Request A ▸ According to the memcmp pull request discussion, which instructions will the modified codegen now generate?

[start of Provided text]

Improved the codegen of the memcmp intrinsic #3415

Orvid · 2014-04-01T14:24:11Z

This modifies the codegen of the memcmp intrinsic so that it will now generate cmpsw, cmpsd, and cmpsq instructions, it also omits the rep and rep count instructions if only 1 instruction was needed. This is the first time I'm poking dmd's backend, so there are probably a few things I don't know, be it coding style, or just how to do certain things, so any feedback is appreciated.

There is still another optimization possible by using a cmov instruction, provided it's available on the CPU that we are compiling for, but I wanted to make sure I'm going about this the right way before I continue.

yebblies · 2014-04-01T14:34:49Z

Well, you used tabs when you should have used spaces.

yebblies · 2014-04-01T14:35:39Z

src/backend/cod2.c

@@ -3226,7 +3226,24 @@ code *cdmemcmp(elem *e,regm_t *pretregs)

    // Get nbytes into CX
    regm_t retregs3 = mCX;
-    c1 = cat(c1,scodelem(e->E2,&retregs3,retregs | retregs1,FALSE));
+	bool single = FALSE;


If you're using bool might as well use false.

yebblies · 2014-04-01T14:46:18Z

Is this valid for I16?
Is this worthwhile when working on unaligned memory (comments in memcpy codegen say no)
It doesn't work, see failing phobos tests

Orvid · 2014-04-01T16:05:29Z

There's probably a fringe condition that I missed that is causing that issue, so I'll have to look at the disassembly of it when I get home. The situation I was targeting generated the correct code.

Provided I16 is a 16-bit target, I don't believe so, no, this won't currently work for that, due to the fact I don't have any condition on the 32-bit op-code.

When you say unaligned memory, you are talking about the memory locations I'm comparing, not the size of the values I'm comparing, right? I'll look at the memcpy codegen to see what the comments say.

[end of Provided text]
[start of Material]

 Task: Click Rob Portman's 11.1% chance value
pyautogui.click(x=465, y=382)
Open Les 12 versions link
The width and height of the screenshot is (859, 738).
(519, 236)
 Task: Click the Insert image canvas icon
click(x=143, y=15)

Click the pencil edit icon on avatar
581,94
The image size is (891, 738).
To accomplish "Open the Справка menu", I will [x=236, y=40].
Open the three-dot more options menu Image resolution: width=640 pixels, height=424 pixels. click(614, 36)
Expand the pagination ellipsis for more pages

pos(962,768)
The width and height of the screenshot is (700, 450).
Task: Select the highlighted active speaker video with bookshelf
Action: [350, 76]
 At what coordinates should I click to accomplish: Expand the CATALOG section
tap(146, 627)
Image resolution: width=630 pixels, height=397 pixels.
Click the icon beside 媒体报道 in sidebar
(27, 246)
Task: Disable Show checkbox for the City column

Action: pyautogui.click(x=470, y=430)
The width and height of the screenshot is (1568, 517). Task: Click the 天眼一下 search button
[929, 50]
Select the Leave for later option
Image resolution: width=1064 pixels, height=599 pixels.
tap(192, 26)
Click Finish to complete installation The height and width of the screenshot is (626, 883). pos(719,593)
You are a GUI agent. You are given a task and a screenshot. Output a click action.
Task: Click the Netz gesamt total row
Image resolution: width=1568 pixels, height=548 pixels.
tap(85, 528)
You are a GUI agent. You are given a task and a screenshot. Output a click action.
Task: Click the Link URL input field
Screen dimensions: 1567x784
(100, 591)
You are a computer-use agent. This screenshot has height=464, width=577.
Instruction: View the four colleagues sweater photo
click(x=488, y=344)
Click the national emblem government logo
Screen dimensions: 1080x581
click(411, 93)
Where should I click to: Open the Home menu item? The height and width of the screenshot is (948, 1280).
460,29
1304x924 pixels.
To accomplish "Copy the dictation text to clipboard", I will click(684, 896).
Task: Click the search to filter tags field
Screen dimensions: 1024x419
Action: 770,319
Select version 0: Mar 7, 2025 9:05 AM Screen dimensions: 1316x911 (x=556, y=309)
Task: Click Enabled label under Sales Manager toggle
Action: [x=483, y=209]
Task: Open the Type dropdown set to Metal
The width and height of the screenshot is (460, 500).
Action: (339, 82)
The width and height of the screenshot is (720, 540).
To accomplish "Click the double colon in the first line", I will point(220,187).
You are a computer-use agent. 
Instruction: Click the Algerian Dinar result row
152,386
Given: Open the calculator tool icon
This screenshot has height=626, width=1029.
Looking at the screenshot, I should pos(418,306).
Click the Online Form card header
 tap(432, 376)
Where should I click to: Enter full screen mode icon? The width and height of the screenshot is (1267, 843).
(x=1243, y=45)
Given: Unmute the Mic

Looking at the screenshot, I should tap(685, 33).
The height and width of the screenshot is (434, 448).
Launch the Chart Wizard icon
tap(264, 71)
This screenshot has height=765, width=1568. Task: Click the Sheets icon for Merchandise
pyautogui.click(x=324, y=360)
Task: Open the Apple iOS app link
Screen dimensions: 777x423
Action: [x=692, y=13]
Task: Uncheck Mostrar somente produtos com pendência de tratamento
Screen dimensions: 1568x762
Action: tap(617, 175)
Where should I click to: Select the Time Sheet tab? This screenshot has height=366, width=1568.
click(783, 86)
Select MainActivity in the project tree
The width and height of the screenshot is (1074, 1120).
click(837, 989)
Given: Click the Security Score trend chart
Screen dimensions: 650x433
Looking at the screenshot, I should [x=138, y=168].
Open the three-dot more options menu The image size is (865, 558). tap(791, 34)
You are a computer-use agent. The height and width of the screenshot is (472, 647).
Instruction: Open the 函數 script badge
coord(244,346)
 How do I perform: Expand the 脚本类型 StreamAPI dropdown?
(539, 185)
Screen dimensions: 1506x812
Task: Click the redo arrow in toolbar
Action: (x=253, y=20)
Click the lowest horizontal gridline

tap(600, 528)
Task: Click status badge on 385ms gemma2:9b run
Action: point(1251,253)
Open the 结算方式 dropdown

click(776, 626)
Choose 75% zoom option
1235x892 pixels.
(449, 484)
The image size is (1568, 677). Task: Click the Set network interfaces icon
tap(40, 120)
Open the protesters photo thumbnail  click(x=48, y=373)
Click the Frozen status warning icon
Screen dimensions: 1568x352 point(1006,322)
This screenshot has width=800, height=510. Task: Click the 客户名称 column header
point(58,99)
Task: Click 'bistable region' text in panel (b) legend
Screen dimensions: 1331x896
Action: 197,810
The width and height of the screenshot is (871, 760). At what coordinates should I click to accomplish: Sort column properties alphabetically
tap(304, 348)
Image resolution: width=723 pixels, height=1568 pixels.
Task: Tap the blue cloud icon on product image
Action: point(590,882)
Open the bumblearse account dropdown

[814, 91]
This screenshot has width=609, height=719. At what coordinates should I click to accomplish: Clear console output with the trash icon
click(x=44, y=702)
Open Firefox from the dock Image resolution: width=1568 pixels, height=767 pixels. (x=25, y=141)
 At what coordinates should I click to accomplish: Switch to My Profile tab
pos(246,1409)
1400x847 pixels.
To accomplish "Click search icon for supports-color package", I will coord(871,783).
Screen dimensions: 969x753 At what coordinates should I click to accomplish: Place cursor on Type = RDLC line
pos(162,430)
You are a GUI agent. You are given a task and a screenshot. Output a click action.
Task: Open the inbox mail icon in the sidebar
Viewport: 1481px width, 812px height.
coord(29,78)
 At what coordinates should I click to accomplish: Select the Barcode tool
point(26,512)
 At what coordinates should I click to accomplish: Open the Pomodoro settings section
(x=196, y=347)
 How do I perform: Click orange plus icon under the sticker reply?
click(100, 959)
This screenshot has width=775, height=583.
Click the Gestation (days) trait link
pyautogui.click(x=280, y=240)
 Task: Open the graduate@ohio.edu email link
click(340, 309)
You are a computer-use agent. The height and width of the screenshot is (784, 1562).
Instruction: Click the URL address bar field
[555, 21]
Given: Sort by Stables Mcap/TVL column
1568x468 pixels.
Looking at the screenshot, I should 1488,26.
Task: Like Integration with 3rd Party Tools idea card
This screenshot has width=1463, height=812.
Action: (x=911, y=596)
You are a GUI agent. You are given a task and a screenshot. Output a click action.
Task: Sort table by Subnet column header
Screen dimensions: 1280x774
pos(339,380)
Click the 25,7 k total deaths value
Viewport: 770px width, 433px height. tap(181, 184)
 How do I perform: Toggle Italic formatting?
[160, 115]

[end of Material]

Request B ▸ Output as a numbered list only the lines of the records from the line containing "This screenshot has height=765, width=1568." through the line containing "Action: 197,810", both of those lines included. Leave out blank lines.

Correct result A ▸ It will now generate cmpsw, cmpsd, and cmpsq instructions.

Correct result B ▸
1. This screenshot has height=765, width=1568. Task: Click the Sheets icon for Merchandise
2. pyautogui.click(x=324, y=360)
3. Task: Open the Apple iOS app link
4. Screen dimensions: 777x423
5. Action: [x=692, y=13]
6. Task: Uncheck Mostrar somente produtos com pendência de tratamento
7. Screen dimensions: 1568x762
8. Action: tap(617, 175)
9. Where should I click to: Select the Time Sheet tab? This screenshot has height=366, width=1568.
10. click(783, 86)
11. Select MainActivity in the project tree
12. The width and height of the screenshot is (1074, 1120).
13. click(837, 989)
14. Given: Click the Security Score trend chart
15. Screen dimensions: 650x433
16. Looking at the screenshot, I should [x=138, y=168].
17. Open the three-dot more options menu The image size is (865, 558). tap(791, 34)
18. You are a computer-use agent. The height and width of the screenshot is (472, 647).
19. Instruction: Open the 函數 script badge
20. coord(244,346)
21.  How do I perform: Expand the 脚本类型 StreamAPI dropdown?
22. (539, 185)
23. Screen dimensions: 1506x812
24. Task: Click the redo arrow in toolbar
25. Action: (x=253, y=20)
26. Click the lowest horizontal gridline
27. tap(600, 528)
28. Task: Click status badge on 385ms gemma2:9b run
29. Action: point(1251,253)
30. Open the 结算方式 dropdown
31. click(776, 626)
32. Choose 75% zoom option
33. 1235x892 pixels.
34. (449, 484)
35. The image size is (1568, 677). Task: Click the Set network interfaces icon
36. tap(40, 120)
37. Open the protesters photo thumbnail  click(x=48, y=373)
38. Click the Frozen status warning icon
39. Screen dimensions: 1568x352 point(1006,322)
40. This screenshot has width=800, height=510. Task: Click the 客户名称 column header
41. point(58,99)
42. Task: Click 'bistable region' text in panel (b) legend
43. Screen dimensions: 1331x896
44. Action: 197,810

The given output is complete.